DIRECTIONS:
Reproduce every one of the following records word for word.

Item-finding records
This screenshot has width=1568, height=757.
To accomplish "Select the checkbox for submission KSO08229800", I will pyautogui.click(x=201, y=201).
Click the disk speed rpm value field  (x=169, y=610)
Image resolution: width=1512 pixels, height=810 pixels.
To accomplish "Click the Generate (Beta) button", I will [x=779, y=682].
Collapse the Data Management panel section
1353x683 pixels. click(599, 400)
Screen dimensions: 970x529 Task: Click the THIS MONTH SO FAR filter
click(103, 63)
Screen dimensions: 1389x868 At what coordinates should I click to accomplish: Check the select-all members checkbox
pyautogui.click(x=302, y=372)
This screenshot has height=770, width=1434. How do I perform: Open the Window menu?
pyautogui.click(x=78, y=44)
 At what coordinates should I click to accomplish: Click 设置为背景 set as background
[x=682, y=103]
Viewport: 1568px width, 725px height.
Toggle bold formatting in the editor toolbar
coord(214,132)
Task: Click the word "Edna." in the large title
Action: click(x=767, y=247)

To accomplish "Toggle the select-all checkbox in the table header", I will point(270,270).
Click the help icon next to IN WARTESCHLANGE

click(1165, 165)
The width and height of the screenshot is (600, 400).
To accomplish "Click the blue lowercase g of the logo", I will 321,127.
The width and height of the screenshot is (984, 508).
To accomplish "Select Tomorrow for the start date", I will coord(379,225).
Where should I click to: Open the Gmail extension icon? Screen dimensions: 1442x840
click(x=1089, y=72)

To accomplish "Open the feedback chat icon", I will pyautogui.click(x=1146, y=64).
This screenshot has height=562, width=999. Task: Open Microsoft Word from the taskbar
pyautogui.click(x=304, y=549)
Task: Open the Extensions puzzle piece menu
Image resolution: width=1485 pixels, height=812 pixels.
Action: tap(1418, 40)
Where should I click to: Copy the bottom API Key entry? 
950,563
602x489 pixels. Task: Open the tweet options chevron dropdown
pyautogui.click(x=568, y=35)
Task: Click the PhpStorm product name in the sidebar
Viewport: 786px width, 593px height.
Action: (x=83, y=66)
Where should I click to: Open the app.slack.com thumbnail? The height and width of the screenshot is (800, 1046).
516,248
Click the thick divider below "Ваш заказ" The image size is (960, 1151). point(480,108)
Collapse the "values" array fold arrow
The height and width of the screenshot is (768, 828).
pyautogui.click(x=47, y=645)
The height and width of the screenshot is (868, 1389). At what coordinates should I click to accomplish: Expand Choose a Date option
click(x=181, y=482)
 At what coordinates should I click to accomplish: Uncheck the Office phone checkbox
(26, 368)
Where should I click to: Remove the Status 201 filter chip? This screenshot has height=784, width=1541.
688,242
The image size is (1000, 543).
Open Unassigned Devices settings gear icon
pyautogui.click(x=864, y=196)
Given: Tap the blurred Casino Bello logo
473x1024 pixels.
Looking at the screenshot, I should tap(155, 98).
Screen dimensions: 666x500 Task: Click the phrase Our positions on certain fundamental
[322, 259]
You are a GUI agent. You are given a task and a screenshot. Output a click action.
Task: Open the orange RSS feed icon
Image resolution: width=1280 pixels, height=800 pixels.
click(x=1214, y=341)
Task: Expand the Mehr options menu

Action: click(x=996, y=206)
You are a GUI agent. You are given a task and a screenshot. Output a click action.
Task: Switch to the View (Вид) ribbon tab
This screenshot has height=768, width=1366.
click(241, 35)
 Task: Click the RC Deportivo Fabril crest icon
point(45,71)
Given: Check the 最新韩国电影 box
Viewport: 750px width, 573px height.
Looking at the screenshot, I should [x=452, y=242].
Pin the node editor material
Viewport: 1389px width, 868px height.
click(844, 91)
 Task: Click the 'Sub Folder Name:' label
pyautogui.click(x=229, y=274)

RESPONSE TO THIS EXERCISE:
This screenshot has width=1568, height=757.
To accomplish "Select the checkbox for submission KSO08229800", I will pyautogui.click(x=201, y=201).
Click the disk speed rpm value field  (x=169, y=610)
Image resolution: width=1512 pixels, height=810 pixels.
To accomplish "Click the Generate (Beta) button", I will [x=779, y=682].
Collapse the Data Management panel section
1353x683 pixels. click(599, 400)
Screen dimensions: 970x529 Task: Click the THIS MONTH SO FAR filter
click(103, 63)
Screen dimensions: 1389x868 At what coordinates should I click to accomplish: Check the select-all members checkbox
pyautogui.click(x=302, y=372)
This screenshot has height=770, width=1434. How do I perform: Open the Window menu?
pyautogui.click(x=78, y=44)
 At what coordinates should I click to accomplish: Click 设置为背景 set as background
[x=682, y=103]
Viewport: 1568px width, 725px height.
Toggle bold formatting in the editor toolbar
coord(214,132)
Task: Click the word "Edna." in the large title
Action: click(x=767, y=247)

To accomplish "Toggle the select-all checkbox in the table header", I will point(270,270).
Click the help icon next to IN WARTESCHLANGE

click(1165, 165)
The width and height of the screenshot is (600, 400).
To accomplish "Click the blue lowercase g of the logo", I will 321,127.
The width and height of the screenshot is (984, 508).
To accomplish "Select Tomorrow for the start date", I will coord(379,225).
Where should I click to: Open the Gmail extension icon? Screen dimensions: 1442x840
click(x=1089, y=72)

To accomplish "Open the feedback chat icon", I will pyautogui.click(x=1146, y=64).
This screenshot has height=562, width=999. Task: Open Microsoft Word from the taskbar
pyautogui.click(x=304, y=549)
Task: Open the Extensions puzzle piece menu
Image resolution: width=1485 pixels, height=812 pixels.
Action: tap(1418, 40)
Where should I click to: Copy the bottom API Key entry? 
950,563
602x489 pixels. Task: Open the tweet options chevron dropdown
pyautogui.click(x=568, y=35)
Task: Click the PhpStorm product name in the sidebar
Viewport: 786px width, 593px height.
Action: (x=83, y=66)
Where should I click to: Open the app.slack.com thumbnail? The height and width of the screenshot is (800, 1046).
516,248
Click the thick divider below "Ваш заказ" The image size is (960, 1151). point(480,108)
Collapse the "values" array fold arrow
The height and width of the screenshot is (768, 828).
pyautogui.click(x=47, y=645)
The height and width of the screenshot is (868, 1389). At what coordinates should I click to accomplish: Expand Choose a Date option
click(x=181, y=482)
 At what coordinates should I click to accomplish: Uncheck the Office phone checkbox
(26, 368)
Where should I click to: Remove the Status 201 filter chip? This screenshot has height=784, width=1541.
688,242
The image size is (1000, 543).
Open Unassigned Devices settings gear icon
pyautogui.click(x=864, y=196)
Given: Tap the blurred Casino Bello logo
473x1024 pixels.
Looking at the screenshot, I should tap(155, 98).
Screen dimensions: 666x500 Task: Click the phrase Our positions on certain fundamental
[322, 259]
You are a GUI agent. You are given a task and a screenshot. Output a click action.
Task: Open the orange RSS feed icon
Image resolution: width=1280 pixels, height=800 pixels.
click(x=1214, y=341)
Task: Expand the Mehr options menu

Action: click(x=996, y=206)
You are a GUI agent. You are given a task and a screenshot. Output a click action.
Task: Switch to the View (Вид) ribbon tab
This screenshot has height=768, width=1366.
click(241, 35)
 Task: Click the RC Deportivo Fabril crest icon
point(45,71)
Given: Check the 最新韩国电影 box
Viewport: 750px width, 573px height.
Looking at the screenshot, I should [x=452, y=242].
Pin the node editor material
Viewport: 1389px width, 868px height.
click(844, 91)
 Task: Click the 'Sub Folder Name:' label
pyautogui.click(x=229, y=274)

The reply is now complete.